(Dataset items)
——

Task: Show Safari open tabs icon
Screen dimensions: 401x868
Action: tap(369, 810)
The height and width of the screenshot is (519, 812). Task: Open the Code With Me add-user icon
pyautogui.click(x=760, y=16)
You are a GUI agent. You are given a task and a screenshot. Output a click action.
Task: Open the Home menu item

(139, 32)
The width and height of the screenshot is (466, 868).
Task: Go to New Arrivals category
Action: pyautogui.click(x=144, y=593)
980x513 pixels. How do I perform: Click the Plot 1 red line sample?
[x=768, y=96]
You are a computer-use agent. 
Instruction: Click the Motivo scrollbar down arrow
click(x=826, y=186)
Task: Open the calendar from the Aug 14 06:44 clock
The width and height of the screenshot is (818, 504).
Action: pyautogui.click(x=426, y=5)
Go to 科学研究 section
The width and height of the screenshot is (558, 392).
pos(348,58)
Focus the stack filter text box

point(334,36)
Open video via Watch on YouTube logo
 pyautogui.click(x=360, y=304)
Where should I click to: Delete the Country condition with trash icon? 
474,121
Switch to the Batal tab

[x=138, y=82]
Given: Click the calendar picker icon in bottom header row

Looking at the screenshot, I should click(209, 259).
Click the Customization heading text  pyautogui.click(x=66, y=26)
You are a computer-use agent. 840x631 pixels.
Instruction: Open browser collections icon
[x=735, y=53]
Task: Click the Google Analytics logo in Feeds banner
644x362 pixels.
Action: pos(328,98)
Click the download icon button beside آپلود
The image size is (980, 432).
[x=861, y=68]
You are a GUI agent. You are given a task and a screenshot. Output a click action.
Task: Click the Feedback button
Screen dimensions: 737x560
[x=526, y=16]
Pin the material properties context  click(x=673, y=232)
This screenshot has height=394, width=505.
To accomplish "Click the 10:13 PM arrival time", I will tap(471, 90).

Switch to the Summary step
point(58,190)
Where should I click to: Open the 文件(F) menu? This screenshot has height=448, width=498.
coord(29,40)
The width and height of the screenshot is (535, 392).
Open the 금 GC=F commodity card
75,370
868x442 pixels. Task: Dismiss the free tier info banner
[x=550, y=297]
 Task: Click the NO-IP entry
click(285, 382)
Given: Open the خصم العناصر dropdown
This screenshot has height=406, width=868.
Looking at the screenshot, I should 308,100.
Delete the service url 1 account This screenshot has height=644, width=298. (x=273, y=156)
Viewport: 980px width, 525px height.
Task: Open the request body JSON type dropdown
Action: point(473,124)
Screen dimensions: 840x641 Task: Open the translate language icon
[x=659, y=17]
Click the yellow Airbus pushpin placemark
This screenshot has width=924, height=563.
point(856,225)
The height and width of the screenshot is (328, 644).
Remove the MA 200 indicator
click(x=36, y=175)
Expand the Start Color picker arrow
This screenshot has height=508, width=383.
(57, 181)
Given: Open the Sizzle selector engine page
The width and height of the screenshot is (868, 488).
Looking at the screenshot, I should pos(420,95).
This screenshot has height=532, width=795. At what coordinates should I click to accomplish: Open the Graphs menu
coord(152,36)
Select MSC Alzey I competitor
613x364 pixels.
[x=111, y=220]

——

* Work order:
Each line shown above must be repeated exactly.

* Response below:
Task: Show Safari open tabs icon
Screen dimensions: 401x868
Action: tap(369, 810)
The height and width of the screenshot is (519, 812). Task: Open the Code With Me add-user icon
pyautogui.click(x=760, y=16)
You are a GUI agent. You are given a task and a screenshot. Output a click action.
Task: Open the Home menu item

(139, 32)
The width and height of the screenshot is (466, 868).
Task: Go to New Arrivals category
Action: pyautogui.click(x=144, y=593)
980x513 pixels. How do I perform: Click the Plot 1 red line sample?
[x=768, y=96]
You are a computer-use agent. 
Instruction: Click the Motivo scrollbar down arrow
click(x=826, y=186)
Task: Open the calendar from the Aug 14 06:44 clock
The width and height of the screenshot is (818, 504).
Action: pyautogui.click(x=426, y=5)
Go to 科学研究 section
The width and height of the screenshot is (558, 392).
pos(348,58)
Focus the stack filter text box

point(334,36)
Open video via Watch on YouTube logo
 pyautogui.click(x=360, y=304)
Where should I click to: Delete the Country condition with trash icon? 
474,121
Switch to the Batal tab

[x=138, y=82]
Given: Click the calendar picker icon in bottom header row

Looking at the screenshot, I should click(209, 259).
Click the Customization heading text  pyautogui.click(x=66, y=26)
You are a computer-use agent. 840x631 pixels.
Instruction: Open browser collections icon
[x=735, y=53]
Task: Click the Google Analytics logo in Feeds banner
644x362 pixels.
Action: pos(328,98)
Click the download icon button beside آپلود
The image size is (980, 432).
[x=861, y=68]
You are a GUI agent. You are given a task and a screenshot. Output a click action.
Task: Click the Feedback button
Screen dimensions: 737x560
[x=526, y=16]
Pin the material properties context  click(x=673, y=232)
This screenshot has height=394, width=505.
To accomplish "Click the 10:13 PM arrival time", I will tap(471, 90).

Switch to the Summary step
point(58,190)
Where should I click to: Open the 文件(F) menu? This screenshot has height=448, width=498.
coord(29,40)
The width and height of the screenshot is (535, 392).
Open the 금 GC=F commodity card
75,370
868x442 pixels. Task: Dismiss the free tier info banner
[x=550, y=297]
 Task: Click the NO-IP entry
click(285, 382)
Given: Open the خصم العناصر dropdown
This screenshot has height=406, width=868.
Looking at the screenshot, I should 308,100.
Delete the service url 1 account This screenshot has height=644, width=298. (x=273, y=156)
Viewport: 980px width, 525px height.
Task: Open the request body JSON type dropdown
Action: point(473,124)
Screen dimensions: 840x641 Task: Open the translate language icon
[x=659, y=17]
Click the yellow Airbus pushpin placemark
This screenshot has width=924, height=563.
point(856,225)
The height and width of the screenshot is (328, 644).
Remove the MA 200 indicator
click(x=36, y=175)
Expand the Start Color picker arrow
This screenshot has height=508, width=383.
(57, 181)
Given: Open the Sizzle selector engine page
The width and height of the screenshot is (868, 488).
Looking at the screenshot, I should pos(420,95).
This screenshot has height=532, width=795. At what coordinates should I click to accomplish: Open the Graphs menu
coord(152,36)
Select MSC Alzey I competitor
613x364 pixels.
[x=111, y=220]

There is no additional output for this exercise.